If the pH is down around 5, go ahead with a lime application. Use about 25 pounds per 1,000 square feet in the spring and another 25 pounds in fall. Buying from a farm store is less expensive than other sources. After you have applied lime take another soil test three to five years later to determine if the acidic conditions have returned over time.
Though it may seem counterintuitive, irrigation is essential for controlling moss. Why? Because you can’t have a lush lawn without it. And vigorous grass will outcompete moss. Recommendations for watering have changed, Kowalewski said. Research now shows that instead of 1 inch of water once a week, lawns should be irrigated several times a week for a total of 1 inch. Apply about 1/4 to 1/3 inch three to four times a week. During intense heat, water even more often – up to five times a week — but not any more than 1/4 inch in one application. Measure with a rain gauge, plastic cup or tuna can.
Mowing correctly helps keep lawn healthy. Kowalewski advises mowing once a week and don’t take more than a third of the length off at once. Mowing less lawn more frequently is not as hard on the plant and it will start growing laterally, taking up more space and keeping weeds from encroaching.
But back to moss. If you want to use a product to control moss, there are several available. Kowalewski recommends sulfate products such as ferrous sulfate, iron sulfate and ammonium sulfate. These are environmentally friendly options, he said. Apply by spot treating as soon as moss appears.

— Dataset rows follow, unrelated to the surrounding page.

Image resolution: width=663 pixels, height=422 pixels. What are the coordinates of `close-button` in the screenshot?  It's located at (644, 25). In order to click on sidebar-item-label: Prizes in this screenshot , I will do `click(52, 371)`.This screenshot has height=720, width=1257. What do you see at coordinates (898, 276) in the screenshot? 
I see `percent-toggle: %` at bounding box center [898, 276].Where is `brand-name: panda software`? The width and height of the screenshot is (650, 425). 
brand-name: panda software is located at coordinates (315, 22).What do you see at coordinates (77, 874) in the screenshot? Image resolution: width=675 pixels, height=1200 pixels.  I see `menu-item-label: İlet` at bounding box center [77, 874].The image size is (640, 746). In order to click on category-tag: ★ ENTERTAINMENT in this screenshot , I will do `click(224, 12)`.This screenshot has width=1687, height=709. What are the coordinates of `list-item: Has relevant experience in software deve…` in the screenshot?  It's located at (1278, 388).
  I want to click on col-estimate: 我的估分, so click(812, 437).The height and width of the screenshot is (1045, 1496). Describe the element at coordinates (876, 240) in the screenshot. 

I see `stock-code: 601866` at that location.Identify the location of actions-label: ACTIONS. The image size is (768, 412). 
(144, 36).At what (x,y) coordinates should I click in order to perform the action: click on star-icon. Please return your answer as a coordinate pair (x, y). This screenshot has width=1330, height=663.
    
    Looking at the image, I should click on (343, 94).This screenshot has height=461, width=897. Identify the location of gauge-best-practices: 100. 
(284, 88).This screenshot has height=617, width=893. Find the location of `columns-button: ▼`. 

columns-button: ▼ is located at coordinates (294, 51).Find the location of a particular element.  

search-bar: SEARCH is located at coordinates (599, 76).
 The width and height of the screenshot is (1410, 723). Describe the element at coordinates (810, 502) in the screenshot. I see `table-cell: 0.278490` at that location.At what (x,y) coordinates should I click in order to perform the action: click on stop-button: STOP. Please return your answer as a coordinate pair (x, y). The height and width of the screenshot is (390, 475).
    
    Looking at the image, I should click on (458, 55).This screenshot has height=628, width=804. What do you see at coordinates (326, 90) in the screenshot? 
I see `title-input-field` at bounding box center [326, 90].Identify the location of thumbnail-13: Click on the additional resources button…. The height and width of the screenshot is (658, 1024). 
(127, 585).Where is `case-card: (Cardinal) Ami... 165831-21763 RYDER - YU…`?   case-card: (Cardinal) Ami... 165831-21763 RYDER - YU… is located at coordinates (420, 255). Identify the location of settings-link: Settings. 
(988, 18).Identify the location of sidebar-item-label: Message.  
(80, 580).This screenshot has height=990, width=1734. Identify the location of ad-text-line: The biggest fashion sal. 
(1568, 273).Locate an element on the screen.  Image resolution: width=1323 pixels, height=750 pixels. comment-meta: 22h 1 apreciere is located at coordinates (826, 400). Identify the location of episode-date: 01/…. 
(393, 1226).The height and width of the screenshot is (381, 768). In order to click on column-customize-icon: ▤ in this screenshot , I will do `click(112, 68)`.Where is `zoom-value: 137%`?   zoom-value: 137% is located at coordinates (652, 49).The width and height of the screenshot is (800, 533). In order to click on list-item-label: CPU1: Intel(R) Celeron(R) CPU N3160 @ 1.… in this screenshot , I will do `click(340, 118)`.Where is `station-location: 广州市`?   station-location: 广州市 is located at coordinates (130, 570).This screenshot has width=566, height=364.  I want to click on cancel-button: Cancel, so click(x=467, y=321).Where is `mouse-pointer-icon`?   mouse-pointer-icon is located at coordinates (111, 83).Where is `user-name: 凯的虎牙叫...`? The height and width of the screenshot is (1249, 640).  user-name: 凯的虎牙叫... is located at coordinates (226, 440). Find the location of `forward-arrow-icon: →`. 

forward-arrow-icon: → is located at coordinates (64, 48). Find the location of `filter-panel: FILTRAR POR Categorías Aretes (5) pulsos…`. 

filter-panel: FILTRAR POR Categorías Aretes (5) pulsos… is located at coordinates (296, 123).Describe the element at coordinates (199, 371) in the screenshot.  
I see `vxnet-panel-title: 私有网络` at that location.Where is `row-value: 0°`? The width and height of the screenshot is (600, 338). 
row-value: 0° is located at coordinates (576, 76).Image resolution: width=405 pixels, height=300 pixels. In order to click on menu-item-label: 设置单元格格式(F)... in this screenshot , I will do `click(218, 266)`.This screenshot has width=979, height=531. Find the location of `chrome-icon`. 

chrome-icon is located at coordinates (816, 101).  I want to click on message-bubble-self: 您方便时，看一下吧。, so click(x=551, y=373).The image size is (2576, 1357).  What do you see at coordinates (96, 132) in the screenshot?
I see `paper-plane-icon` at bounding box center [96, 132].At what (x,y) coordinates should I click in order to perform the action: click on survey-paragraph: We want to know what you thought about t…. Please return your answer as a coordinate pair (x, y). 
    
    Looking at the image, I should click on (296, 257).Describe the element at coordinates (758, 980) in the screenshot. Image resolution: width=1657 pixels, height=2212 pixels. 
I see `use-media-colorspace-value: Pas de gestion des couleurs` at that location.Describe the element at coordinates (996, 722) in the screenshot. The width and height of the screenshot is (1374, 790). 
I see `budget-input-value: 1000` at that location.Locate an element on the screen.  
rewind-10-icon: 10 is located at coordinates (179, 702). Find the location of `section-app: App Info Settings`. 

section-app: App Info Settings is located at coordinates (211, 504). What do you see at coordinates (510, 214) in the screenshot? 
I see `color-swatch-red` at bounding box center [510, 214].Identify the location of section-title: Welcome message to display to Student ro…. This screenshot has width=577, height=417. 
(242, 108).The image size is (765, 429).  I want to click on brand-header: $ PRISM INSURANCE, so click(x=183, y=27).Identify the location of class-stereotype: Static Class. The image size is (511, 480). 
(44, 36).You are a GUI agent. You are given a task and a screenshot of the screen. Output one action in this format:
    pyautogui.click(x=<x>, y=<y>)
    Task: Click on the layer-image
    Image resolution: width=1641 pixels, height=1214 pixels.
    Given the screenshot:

Sulfur products such as these will lower the soil pH, making conditions acidic. An occasional application of lime, which will raise the pH, is recommended when you are making frequent sulfur applications. Again, test soil pH before applying lime.
If you decide to use a chemical herbicide, Kowalewski recommended that gardeners choose products with soap of fatty acid or carfentrazone as an active ingredient. Read labels and follow all safety precautions when using pesticides. Remember, though, even using herbicides to kill moss won’t keep it from returning.